By Milomir.Vojvodic-Oracle on Jul 06, 2016
Oracle released the new version of Oracle Stream Explorer and renamed it to Oracle Stream Analytics (OSA). It became a part of Oracle Data Integration And Governance Platform.
All data originates in a flash, whether it is from Internet-of-Things (IoT) devices, web clicks, transactions, or mobile app usage. But traditional analytics is done much, much later. Why wait? Analyze immediatelly simulated or live data feeds to determine event patterns, correlation, aggregation & filtering.
Patterns library for industry specific solutions
• Transportation: Monitor all airline's operational events to eliminate flight delays.
• Vehicle telematics : Reduce fuel cost alerting on every sensor based element of the vehicle, Improved safety by out-of-hours usage, transgressing unscheduled locations
• Retail: Customer service centers are using Fast Data for click-stream analysis and customer experience management. Proximity based marketing to provide personalized offers
• Banking : Immediate Action – Payments processed more than 60 minutes without ACK or Bank Error
• Telco: Location based offers, or Intelligent Network Management to drive new services and lower costs.
• Healthcare: Monitoring Medical Device Data to help save lives. Smart beds : Body sensors determining the immediate status of the critical condition of the patient and current status of the bed components.

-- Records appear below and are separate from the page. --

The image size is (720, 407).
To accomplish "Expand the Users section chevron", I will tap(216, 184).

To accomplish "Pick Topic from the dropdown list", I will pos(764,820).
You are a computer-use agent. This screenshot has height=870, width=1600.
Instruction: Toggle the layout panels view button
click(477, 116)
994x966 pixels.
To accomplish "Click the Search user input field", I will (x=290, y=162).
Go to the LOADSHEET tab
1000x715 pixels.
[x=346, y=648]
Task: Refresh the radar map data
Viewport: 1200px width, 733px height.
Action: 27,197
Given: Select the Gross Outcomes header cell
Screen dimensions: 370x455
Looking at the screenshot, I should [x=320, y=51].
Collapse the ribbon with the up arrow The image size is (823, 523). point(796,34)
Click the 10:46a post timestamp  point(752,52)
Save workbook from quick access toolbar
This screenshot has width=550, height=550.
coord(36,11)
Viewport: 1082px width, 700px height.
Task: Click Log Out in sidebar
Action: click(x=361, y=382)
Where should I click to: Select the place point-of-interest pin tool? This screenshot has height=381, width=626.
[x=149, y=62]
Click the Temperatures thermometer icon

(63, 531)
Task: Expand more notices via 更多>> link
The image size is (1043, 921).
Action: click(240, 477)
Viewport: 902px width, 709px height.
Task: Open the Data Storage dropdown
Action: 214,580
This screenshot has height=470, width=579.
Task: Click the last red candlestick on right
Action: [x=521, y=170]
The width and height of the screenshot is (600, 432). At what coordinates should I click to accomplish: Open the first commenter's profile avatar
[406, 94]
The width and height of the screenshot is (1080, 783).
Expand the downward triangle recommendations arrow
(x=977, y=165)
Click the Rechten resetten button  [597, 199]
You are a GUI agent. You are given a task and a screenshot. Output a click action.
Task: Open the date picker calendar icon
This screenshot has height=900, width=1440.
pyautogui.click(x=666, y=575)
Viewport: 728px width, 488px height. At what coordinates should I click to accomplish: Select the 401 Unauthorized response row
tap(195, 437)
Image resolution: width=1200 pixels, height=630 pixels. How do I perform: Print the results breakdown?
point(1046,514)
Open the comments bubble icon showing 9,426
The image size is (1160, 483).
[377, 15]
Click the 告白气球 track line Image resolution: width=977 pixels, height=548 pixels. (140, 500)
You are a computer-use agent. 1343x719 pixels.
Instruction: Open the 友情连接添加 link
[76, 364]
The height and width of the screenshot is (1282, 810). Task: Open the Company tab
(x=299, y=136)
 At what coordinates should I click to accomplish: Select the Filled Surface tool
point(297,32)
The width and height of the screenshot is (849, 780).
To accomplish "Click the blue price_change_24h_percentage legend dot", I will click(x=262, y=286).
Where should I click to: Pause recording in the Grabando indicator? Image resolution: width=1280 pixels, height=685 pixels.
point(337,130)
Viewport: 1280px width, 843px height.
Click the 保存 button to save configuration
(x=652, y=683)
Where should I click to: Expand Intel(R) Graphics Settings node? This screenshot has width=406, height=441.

• Manufacturing: Real-time corrective action for reducing maintenance costs or risk outages
• IT prevent power grid re-starts
This new version is an impressive release with new features :
The existing patterns have been enhanced substantially now including Spatial, Statistical, General industry and Anomaly detection through streaming machine learning.
New Geo-spatial pattern - can be used to analyze streams containing geo-location data and determine how events relate to pre-defined geo-fences in maps.
The Expression Builder allows to add calculated/derived fields on the Live Output Stream of an exploration, an important step towards the “streaming Excel sheet” idea of Oracle Stream Analytics.It provides the ability to apply and insert mathematical and statistical calculations into the active live output stream. Once a new expression has been defined and validated, a column will be added next to the column of relevance. This new column can then be used in subsequent filters and explorations.
The Business Rules section of the Stream Analytics canvas provides the ability to apply the more traditional IF-THEN-ELSE constraints and clauses on the various properties of the event shape. This capability enables the user to combine both streaming query analytics using temporal criteria together with a collection of business rules that can randomly effect the information in existing or new columns.
Oracle Stream Analytics supports new Event Stream sources and targets, such as MQTT, Apache Kafka and Twitter. Especially Kafka gets more and more important in modern Big Data architectures. We can now use Oracle GoldenGate for immediately capturing changes on any database table (CDC = change data capture), send these captured change events into Kafka using GoldenGate for BigData and consume it from OSA to apply streaming analytics on it.
Oracle Stream Analytics - you can deploy and execute streaming applications to a Spark Streaming infrastructure.